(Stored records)
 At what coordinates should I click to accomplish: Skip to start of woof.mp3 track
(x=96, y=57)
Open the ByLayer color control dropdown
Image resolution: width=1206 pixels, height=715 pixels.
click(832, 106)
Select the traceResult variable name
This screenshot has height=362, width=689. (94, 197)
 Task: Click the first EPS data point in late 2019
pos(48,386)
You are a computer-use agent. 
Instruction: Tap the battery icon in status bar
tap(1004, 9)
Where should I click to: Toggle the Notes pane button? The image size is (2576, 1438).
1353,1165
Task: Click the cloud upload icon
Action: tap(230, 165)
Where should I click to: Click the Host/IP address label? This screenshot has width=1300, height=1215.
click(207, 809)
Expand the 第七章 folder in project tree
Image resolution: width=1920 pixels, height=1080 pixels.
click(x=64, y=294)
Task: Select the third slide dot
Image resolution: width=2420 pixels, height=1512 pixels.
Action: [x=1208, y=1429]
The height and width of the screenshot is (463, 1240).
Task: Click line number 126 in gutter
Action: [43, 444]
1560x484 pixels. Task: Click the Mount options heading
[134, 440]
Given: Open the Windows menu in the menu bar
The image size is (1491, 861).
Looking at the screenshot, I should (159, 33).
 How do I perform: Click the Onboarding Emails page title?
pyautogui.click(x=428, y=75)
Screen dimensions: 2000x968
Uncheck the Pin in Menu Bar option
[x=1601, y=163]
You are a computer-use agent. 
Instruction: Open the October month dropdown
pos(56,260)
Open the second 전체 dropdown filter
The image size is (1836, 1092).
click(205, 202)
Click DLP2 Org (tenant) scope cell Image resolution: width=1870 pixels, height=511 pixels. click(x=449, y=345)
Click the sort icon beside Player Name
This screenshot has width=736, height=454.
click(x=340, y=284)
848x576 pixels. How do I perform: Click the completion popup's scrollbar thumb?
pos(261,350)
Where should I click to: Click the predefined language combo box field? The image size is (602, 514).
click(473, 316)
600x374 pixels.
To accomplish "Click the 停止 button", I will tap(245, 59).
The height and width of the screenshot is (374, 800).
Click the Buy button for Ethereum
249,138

▸ **TASK DESCRIPTION**: Reproduce the entries above, substituting "drop-down list" for every occurrence of "dropdown" and leaving everything else unchanged.

▸ **OUTPUT OF THE EXERCISE**:
 At what coordinates should I click to accomplish: Skip to start of woof.mp3 track
(x=96, y=57)
Open the ByLayer color control drop-down list
Image resolution: width=1206 pixels, height=715 pixels.
click(832, 106)
Select the traceResult variable name
This screenshot has height=362, width=689. (94, 197)
 Task: Click the first EPS data point in late 2019
pos(48,386)
You are a computer-use agent. 
Instruction: Tap the battery icon in status bar
tap(1004, 9)
Where should I click to: Toggle the Notes pane button? The image size is (2576, 1438).
1353,1165
Task: Click the cloud upload icon
Action: tap(230, 165)
Where should I click to: Click the Host/IP address label? This screenshot has width=1300, height=1215.
click(207, 809)
Expand the 第七章 folder in project tree
Image resolution: width=1920 pixels, height=1080 pixels.
click(x=64, y=294)
Task: Select the third slide dot
Image resolution: width=2420 pixels, height=1512 pixels.
Action: [x=1208, y=1429]
The height and width of the screenshot is (463, 1240).
Task: Click line number 126 in gutter
Action: [43, 444]
1560x484 pixels. Task: Click the Mount options heading
[134, 440]
Given: Open the Windows menu in the menu bar
The image size is (1491, 861).
Looking at the screenshot, I should (159, 33).
 How do I perform: Click the Onboarding Emails page title?
pyautogui.click(x=428, y=75)
Screen dimensions: 2000x968
Uncheck the Pin in Menu Bar option
[x=1601, y=163]
You are a computer-use agent. 
Instruction: Open the October month drop-down list
pos(56,260)
Open the second 전체 drop-down list filter
The image size is (1836, 1092).
click(205, 202)
Click DLP2 Org (tenant) scope cell Image resolution: width=1870 pixels, height=511 pixels. click(x=449, y=345)
Click the sort icon beside Player Name
This screenshot has width=736, height=454.
click(x=340, y=284)
848x576 pixels. How do I perform: Click the completion popup's scrollbar thumb?
pos(261,350)
Where should I click to: Click the predefined language combo box field? The image size is (602, 514).
click(473, 316)
600x374 pixels.
To accomplish "Click the 停止 button", I will tap(245, 59).
The height and width of the screenshot is (374, 800).
Click the Buy button for Ethereum
249,138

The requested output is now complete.